> _Items on target coordinates_
- - - - -
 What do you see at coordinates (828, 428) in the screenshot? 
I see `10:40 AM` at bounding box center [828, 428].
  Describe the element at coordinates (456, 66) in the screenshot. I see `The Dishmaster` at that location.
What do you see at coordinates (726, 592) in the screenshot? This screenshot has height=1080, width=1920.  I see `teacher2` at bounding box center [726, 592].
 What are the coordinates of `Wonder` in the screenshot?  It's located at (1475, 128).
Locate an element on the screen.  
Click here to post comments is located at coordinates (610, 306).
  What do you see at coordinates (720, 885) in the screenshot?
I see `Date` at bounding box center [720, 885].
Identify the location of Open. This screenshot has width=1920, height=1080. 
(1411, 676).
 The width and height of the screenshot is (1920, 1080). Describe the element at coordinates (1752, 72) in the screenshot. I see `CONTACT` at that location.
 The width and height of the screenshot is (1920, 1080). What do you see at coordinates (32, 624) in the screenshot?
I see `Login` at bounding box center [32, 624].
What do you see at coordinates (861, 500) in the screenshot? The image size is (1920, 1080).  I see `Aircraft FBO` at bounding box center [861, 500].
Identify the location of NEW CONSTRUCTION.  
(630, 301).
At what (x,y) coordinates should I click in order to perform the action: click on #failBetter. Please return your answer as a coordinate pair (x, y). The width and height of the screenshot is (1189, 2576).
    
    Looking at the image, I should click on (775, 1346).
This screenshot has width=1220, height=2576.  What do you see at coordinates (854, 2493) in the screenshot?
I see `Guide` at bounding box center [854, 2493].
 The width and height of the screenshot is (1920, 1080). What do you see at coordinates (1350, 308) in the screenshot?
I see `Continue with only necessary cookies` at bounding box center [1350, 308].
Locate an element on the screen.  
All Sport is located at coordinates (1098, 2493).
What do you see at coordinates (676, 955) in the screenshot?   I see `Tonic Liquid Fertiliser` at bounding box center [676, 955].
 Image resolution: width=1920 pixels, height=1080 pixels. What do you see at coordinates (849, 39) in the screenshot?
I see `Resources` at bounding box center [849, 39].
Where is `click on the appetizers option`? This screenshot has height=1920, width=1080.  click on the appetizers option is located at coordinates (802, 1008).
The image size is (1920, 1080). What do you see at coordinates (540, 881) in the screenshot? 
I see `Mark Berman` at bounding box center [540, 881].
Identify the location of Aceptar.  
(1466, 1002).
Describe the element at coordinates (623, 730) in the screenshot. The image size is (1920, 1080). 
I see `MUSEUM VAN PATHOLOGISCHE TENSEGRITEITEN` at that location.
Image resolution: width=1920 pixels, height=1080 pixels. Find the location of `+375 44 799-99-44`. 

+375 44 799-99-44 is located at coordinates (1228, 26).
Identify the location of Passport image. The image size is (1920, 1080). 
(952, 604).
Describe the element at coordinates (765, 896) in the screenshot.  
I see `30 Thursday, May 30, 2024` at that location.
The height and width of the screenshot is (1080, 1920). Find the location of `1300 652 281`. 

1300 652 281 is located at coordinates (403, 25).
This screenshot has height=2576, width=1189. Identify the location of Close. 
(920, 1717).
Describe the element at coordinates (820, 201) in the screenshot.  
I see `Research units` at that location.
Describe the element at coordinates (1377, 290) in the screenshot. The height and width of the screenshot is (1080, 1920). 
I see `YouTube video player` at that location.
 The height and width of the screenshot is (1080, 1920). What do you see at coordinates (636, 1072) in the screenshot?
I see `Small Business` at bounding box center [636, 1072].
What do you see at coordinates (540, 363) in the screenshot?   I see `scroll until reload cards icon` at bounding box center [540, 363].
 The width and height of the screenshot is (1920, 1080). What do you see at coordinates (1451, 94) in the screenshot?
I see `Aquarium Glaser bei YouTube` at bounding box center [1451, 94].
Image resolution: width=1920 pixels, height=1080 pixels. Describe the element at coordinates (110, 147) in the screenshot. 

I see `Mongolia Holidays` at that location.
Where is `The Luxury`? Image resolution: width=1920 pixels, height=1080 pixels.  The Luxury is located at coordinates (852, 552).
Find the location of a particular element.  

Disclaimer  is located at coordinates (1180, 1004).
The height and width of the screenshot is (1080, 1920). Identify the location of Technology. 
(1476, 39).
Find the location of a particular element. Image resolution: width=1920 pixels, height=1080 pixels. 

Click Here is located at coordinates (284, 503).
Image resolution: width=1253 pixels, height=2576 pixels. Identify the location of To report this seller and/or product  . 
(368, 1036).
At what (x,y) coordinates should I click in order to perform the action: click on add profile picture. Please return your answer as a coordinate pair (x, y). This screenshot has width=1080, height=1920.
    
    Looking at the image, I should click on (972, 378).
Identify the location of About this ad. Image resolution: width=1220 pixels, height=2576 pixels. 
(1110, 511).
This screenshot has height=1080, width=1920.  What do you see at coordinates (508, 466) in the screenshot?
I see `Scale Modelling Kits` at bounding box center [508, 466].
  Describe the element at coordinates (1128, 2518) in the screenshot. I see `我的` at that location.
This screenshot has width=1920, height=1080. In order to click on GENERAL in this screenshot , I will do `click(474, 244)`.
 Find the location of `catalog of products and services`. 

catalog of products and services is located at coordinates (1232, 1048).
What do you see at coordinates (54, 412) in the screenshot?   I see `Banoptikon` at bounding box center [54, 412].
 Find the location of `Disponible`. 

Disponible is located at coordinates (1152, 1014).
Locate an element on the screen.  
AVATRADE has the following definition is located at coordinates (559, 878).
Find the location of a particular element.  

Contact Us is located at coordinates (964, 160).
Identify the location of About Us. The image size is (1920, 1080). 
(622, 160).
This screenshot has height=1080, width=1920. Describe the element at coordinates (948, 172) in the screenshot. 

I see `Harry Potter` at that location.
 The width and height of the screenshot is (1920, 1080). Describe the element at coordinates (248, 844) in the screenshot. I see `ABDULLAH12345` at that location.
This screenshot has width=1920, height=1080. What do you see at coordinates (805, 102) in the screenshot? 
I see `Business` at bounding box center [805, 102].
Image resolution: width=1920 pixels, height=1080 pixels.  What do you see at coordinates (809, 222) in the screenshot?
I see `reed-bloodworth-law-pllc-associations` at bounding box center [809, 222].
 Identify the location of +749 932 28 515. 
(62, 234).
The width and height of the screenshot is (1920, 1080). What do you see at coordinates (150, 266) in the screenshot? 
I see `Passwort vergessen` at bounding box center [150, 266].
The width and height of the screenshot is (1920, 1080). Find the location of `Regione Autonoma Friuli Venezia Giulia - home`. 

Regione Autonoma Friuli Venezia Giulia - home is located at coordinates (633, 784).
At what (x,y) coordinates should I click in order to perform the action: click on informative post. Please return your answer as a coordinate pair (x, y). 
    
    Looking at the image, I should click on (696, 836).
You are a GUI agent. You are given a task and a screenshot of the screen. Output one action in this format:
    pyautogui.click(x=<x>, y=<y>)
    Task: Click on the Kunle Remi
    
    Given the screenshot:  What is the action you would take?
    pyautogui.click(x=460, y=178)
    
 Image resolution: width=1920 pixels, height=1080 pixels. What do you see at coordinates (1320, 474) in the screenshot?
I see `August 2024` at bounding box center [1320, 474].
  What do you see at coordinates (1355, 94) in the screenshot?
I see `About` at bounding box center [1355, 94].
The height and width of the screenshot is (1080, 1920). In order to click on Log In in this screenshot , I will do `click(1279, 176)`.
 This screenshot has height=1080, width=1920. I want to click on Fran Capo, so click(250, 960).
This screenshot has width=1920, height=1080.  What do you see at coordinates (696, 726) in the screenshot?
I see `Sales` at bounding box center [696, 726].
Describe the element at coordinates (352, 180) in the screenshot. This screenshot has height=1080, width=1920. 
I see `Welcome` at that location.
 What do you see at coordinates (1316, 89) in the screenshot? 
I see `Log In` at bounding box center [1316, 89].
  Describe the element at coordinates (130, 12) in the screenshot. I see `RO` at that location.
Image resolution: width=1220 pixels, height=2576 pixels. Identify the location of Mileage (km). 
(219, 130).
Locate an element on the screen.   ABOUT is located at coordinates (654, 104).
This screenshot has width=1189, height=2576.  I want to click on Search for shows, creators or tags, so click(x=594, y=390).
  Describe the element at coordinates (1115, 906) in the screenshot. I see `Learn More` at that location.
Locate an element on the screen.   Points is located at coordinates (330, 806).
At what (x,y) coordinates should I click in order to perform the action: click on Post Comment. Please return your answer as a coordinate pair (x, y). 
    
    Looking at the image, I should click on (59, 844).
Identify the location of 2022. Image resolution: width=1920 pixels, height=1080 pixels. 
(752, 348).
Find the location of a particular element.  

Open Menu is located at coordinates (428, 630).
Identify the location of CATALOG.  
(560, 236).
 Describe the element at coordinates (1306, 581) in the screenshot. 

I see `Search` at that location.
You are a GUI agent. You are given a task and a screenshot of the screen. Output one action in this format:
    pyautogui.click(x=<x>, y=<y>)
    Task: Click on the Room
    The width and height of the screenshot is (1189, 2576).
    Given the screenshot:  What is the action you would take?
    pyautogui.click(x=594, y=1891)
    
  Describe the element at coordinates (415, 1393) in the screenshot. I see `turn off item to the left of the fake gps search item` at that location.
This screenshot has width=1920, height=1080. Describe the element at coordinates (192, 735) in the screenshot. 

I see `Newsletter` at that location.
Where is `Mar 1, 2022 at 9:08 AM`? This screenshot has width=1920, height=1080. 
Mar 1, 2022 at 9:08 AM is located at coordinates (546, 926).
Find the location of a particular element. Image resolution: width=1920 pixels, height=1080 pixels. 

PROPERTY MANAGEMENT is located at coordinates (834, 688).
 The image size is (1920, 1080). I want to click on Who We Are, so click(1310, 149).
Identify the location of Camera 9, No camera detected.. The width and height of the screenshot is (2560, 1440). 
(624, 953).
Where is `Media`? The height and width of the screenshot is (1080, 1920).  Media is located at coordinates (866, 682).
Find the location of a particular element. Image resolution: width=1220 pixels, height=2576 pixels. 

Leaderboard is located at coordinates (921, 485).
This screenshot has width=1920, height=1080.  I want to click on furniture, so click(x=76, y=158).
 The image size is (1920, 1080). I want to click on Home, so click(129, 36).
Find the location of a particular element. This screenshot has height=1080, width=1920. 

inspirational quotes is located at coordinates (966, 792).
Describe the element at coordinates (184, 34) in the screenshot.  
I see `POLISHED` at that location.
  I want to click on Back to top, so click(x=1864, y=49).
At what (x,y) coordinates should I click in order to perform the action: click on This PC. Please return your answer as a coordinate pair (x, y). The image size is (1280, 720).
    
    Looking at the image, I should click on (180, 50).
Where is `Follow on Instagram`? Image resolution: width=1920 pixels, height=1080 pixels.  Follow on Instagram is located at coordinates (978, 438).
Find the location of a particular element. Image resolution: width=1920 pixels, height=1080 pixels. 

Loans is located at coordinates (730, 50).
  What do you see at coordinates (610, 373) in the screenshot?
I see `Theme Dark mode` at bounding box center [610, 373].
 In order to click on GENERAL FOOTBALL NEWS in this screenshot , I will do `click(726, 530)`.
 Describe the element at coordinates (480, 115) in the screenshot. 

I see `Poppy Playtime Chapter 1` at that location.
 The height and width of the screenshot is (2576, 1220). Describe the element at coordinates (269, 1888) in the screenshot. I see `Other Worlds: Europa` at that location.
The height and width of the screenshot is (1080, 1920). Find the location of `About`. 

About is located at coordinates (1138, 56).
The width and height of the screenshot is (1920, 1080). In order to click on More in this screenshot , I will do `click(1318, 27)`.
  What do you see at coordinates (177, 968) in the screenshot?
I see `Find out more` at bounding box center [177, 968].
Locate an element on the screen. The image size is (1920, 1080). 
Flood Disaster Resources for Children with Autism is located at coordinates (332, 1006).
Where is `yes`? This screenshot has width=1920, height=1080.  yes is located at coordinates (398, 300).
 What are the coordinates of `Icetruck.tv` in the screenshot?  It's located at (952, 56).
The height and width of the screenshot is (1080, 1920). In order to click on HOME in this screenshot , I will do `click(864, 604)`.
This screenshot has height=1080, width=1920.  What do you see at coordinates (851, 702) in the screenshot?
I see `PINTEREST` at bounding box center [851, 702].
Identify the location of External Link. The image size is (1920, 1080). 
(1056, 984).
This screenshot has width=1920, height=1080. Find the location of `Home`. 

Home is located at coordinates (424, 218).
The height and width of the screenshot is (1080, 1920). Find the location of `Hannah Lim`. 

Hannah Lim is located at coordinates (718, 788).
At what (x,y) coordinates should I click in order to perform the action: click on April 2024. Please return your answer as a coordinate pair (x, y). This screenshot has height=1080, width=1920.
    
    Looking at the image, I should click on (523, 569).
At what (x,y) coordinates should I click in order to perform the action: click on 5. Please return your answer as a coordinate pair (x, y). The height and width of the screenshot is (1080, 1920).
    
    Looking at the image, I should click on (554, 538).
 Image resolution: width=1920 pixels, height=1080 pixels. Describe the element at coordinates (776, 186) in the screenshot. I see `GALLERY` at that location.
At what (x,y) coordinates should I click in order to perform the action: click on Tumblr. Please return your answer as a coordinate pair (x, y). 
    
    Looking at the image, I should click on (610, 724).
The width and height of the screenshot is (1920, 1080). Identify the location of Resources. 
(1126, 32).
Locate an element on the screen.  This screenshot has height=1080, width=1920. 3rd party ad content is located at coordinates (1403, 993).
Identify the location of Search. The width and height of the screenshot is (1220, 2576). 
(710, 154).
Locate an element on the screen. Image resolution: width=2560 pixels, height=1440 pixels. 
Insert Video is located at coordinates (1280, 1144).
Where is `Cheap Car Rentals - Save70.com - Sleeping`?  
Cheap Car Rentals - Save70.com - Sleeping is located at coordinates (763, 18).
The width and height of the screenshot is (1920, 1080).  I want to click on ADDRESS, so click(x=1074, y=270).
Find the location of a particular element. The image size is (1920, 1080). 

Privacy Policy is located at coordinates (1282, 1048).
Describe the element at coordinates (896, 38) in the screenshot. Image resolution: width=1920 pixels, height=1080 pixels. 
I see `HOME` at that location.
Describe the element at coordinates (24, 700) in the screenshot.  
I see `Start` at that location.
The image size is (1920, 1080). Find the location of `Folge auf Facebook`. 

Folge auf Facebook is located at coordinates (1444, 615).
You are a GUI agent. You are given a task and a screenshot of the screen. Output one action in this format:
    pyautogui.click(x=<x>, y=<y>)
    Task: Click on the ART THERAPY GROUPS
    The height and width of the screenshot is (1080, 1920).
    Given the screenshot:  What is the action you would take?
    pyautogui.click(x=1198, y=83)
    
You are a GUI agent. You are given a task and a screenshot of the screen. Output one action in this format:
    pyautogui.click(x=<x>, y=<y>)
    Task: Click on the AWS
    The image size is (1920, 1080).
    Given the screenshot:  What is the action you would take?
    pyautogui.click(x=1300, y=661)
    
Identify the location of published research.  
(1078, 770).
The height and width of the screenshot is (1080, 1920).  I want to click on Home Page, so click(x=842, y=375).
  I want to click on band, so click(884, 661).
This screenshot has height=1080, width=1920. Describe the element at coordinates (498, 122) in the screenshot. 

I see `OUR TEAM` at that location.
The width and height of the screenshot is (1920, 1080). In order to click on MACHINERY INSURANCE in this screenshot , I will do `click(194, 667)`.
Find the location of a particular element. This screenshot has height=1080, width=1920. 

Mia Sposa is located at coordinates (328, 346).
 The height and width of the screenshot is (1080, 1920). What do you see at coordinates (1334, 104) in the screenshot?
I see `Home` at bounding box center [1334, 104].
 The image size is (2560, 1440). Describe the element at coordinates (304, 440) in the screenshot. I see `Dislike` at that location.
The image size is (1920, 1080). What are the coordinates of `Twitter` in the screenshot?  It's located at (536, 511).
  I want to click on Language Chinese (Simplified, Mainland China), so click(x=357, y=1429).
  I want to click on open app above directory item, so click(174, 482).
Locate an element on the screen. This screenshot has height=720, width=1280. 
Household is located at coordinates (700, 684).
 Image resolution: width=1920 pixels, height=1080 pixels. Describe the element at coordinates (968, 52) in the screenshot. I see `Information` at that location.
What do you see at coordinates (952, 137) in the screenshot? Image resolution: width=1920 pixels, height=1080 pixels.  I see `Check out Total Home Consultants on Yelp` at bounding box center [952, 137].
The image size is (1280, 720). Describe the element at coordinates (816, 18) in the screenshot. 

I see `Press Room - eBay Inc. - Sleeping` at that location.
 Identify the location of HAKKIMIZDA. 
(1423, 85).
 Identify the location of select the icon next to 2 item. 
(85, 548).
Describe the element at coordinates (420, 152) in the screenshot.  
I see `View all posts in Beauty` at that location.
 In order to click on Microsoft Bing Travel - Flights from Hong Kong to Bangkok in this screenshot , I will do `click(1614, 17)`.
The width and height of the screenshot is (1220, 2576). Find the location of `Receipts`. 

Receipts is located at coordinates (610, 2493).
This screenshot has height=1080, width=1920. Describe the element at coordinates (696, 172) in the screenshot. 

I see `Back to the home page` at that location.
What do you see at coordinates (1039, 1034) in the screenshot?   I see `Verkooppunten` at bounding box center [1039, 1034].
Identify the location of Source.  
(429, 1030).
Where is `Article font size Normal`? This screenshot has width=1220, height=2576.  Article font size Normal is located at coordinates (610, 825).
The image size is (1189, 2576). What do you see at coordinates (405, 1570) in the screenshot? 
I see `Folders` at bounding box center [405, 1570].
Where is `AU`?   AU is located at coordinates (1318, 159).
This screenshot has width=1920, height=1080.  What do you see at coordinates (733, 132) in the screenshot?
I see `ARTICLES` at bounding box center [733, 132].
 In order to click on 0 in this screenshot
- - - - -
Please reproduce the lines above verbatim, beginning with the line that contains "What do you see at coordinates (54, 412)" and stopping after the line that contains "(622, 160).".

> _Exercise response_
What do you see at coordinates (54, 412) in the screenshot?   I see `Banoptikon` at bounding box center [54, 412].
 Find the location of `Disponible`. 

Disponible is located at coordinates (1152, 1014).
Locate an element on the screen.  
AVATRADE has the following definition is located at coordinates (559, 878).
Find the location of a particular element.  

Contact Us is located at coordinates (964, 160).
Identify the location of About Us. The image size is (1920, 1080). 
(622, 160).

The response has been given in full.